I tried clamping blade similar to this video http://www.youtube.com/watch?v=CL2XxWyVfGM but without any heating. Gonna leave it clamped till tomorrow and see if it makes any differences.


----------



## ChefCosta (Jan 20, 2014)

There is also the wooden block with a slot technique which, in my limited experience, is a gentle and forgiving way to fix a bent blade. Here is a video link that illustrates the process, more or less. I use a pine 2x4 (scrap wood from making a sink bridge). 
Here is the video:http://www.youtube.com/watch?v=gzM5R5fHzkQ
I promise that I do not work for the company that produced it.


----------



## bahamaroot (Jan 20, 2014)

I have seen that method with a slotted board before too.


----------



## Sabaki (Jan 22, 2014)

Dave Martell said:


> A little of both. If gentle persuasion won't work then maybe a soft faced mallet and a stump might be the answer.
> 
> *Note - Please don't use the hammer type above.



+1

bending the blade or clamping it does not normally fix this issues, it will go back to "true" in this case bent!

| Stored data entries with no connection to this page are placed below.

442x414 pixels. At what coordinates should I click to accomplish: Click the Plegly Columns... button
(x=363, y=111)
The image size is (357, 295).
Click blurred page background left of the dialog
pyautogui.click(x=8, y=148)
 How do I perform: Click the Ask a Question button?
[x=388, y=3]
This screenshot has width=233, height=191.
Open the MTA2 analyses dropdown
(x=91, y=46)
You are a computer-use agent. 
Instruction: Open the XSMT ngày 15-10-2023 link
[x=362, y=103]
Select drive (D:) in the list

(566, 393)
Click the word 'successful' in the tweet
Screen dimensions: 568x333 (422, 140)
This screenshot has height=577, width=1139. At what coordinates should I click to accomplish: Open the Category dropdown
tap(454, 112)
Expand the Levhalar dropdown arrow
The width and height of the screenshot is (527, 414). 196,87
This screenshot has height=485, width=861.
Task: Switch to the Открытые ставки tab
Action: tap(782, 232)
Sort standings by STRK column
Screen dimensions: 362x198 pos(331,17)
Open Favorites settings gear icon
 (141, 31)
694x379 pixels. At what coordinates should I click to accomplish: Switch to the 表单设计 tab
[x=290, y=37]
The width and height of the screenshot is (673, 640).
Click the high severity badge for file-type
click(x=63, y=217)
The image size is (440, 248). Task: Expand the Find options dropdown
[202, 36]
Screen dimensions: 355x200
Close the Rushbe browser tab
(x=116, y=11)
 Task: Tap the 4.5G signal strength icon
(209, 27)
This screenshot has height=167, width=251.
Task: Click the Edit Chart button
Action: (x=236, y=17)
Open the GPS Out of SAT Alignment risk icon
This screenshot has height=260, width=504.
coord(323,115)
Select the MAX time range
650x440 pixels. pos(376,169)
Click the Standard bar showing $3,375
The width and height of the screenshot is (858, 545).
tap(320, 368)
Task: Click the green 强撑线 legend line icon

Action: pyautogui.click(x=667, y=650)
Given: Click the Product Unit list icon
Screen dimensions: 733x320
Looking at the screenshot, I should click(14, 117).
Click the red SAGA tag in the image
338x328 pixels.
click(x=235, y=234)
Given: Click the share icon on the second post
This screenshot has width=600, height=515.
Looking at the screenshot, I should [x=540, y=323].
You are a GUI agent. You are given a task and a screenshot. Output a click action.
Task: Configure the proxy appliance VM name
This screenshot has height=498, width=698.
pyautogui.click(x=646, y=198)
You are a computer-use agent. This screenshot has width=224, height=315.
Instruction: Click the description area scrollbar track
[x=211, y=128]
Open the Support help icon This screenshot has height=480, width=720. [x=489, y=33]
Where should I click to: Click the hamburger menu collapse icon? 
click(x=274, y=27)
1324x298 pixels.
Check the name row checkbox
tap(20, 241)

Not sure how mutch force the shig can take but there are some levels on how to fix it

1 wodden stump and a wodden hammer and try hitting the bump
2 wodden stump and a brass hammer
3 iron stump and brass hammer
4 iron stump and a slightly round faced hard hammer


----------



## XooMG (Jan 22, 2014)

I've straightened hardened bars in the past using a vise and 3 pieces of hardwood dowel to apply point pressure to the bend. Can usually reverse the bend enough to remove it without snapping the bar. Not sure how ideal it'd be for a knife, but the concept provides some control without as much psychological stress as smacking the knife with a hammer.

The slotted board technique looks pretty good, IMO.


----------



## icanhaschzbrgr (Jan 22, 2014)

Thanks Sabaki.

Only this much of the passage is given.